Ma soprattutto lavoriamo sulla sensibilizzazione e sul dialogo interculturale. Per me, e per noi, informare le giovani donne, ascoltare le madri e sostenere chi decide di rompere la catena della tradizione è fondamentale. Come ginecologa, come africana e come donna, non posso accettare questa sofferenza. Ma credo che la soluzione non sia la criminalizzazione. Piuttosto serve dialogo, informazione e accompagnamento culturale. Le singole pratiche culturali vanno comprese nel loro contesto (loro origini, tradizioni e credenze) ma occorre lavorare perché si arrivi al rispetto delle disposizioni legislative (in molti paesi del mondo, le MGF sono proibite) e soprattutto dell’integrità fisica della persona. Se affrontate con rispetto e ascolto le comunità stesse e ogni persona coinvolta, ci renderemo conto che criminalizzare senza dialogo rischia solamente di condannare e allontanare chi ha bisogno dei servizi sanitari, rafforzando stigma e silenzi.
Ricordo una madre che mi chiese di poter fare solo il rito simbolico della “goccia di sangue” per sentirsi in pace con la propria cultura.
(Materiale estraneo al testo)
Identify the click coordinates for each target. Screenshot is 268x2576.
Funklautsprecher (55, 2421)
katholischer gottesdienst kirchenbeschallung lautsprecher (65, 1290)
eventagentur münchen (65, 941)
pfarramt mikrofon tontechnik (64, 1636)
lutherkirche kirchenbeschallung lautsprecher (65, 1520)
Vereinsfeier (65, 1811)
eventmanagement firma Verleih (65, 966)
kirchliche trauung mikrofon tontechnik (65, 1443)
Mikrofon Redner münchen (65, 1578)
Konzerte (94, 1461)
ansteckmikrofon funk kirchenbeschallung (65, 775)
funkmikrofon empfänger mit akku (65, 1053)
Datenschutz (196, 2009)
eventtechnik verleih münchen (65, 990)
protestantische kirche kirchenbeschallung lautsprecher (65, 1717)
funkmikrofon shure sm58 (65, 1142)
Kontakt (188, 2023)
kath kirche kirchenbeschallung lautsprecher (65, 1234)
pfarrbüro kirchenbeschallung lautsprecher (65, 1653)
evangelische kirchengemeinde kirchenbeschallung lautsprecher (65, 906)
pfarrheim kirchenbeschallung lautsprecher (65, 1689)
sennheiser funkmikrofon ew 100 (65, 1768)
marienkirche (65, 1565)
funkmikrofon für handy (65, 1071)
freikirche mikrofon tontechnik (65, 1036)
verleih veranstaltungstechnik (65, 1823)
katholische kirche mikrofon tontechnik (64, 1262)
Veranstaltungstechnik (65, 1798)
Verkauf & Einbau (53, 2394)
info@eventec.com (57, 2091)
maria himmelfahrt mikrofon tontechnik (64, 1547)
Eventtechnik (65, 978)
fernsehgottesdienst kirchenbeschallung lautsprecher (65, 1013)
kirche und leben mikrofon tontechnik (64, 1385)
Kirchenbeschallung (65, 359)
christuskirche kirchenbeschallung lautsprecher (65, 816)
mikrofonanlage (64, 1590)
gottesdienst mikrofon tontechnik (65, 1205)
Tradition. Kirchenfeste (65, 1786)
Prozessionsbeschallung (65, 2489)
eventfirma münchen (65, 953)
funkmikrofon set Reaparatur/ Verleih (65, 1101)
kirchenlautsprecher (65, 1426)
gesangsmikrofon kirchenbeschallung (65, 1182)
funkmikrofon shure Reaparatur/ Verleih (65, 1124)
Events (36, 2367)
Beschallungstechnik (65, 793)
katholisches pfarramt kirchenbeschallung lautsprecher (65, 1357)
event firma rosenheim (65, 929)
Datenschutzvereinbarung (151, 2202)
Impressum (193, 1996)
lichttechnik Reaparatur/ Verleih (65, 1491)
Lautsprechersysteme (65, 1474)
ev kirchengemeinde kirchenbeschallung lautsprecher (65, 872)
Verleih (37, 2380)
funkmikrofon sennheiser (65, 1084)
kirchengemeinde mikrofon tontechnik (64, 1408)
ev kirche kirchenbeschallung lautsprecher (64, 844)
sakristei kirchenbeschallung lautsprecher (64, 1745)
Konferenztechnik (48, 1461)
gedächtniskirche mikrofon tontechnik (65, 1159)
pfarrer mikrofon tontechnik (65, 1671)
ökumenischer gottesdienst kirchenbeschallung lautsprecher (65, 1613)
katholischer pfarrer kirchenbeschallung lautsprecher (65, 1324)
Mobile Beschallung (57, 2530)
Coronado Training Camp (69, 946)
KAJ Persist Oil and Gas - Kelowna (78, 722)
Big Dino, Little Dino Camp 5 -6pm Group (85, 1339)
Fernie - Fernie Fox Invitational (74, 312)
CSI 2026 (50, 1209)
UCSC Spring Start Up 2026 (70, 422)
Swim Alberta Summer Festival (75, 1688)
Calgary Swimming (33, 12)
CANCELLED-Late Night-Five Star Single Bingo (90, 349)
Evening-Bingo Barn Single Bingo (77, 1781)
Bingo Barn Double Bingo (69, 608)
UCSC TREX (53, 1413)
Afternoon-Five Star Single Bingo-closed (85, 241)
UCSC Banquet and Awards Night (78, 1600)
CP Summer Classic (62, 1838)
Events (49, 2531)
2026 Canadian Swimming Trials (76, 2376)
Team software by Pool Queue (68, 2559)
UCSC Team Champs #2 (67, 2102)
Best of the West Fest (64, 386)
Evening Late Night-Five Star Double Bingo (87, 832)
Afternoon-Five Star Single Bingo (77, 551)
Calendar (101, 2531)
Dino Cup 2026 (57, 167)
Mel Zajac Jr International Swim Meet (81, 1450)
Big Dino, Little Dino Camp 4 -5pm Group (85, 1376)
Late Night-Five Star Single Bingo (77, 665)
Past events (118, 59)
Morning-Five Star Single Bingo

Un gesto che in qualche modo avrebbe risposto al suo bisogno, o forse impegno, di mantenere e rispettare una tradizione, una parte della sua storia o suo ruolo sociale. Ma le spiegai che la libertà non passa dal rito. Passa dalla responsabilità e dalla possibilità di scegliere.
Le nuove generazioni di ragazze africane, e non solo perché le MGF sono presenti in tutti i continenti, hanno la forza per decidere per sé stesse, ma vanno sostenute, insieme ai genitori, nel cammino verso il cambiamento.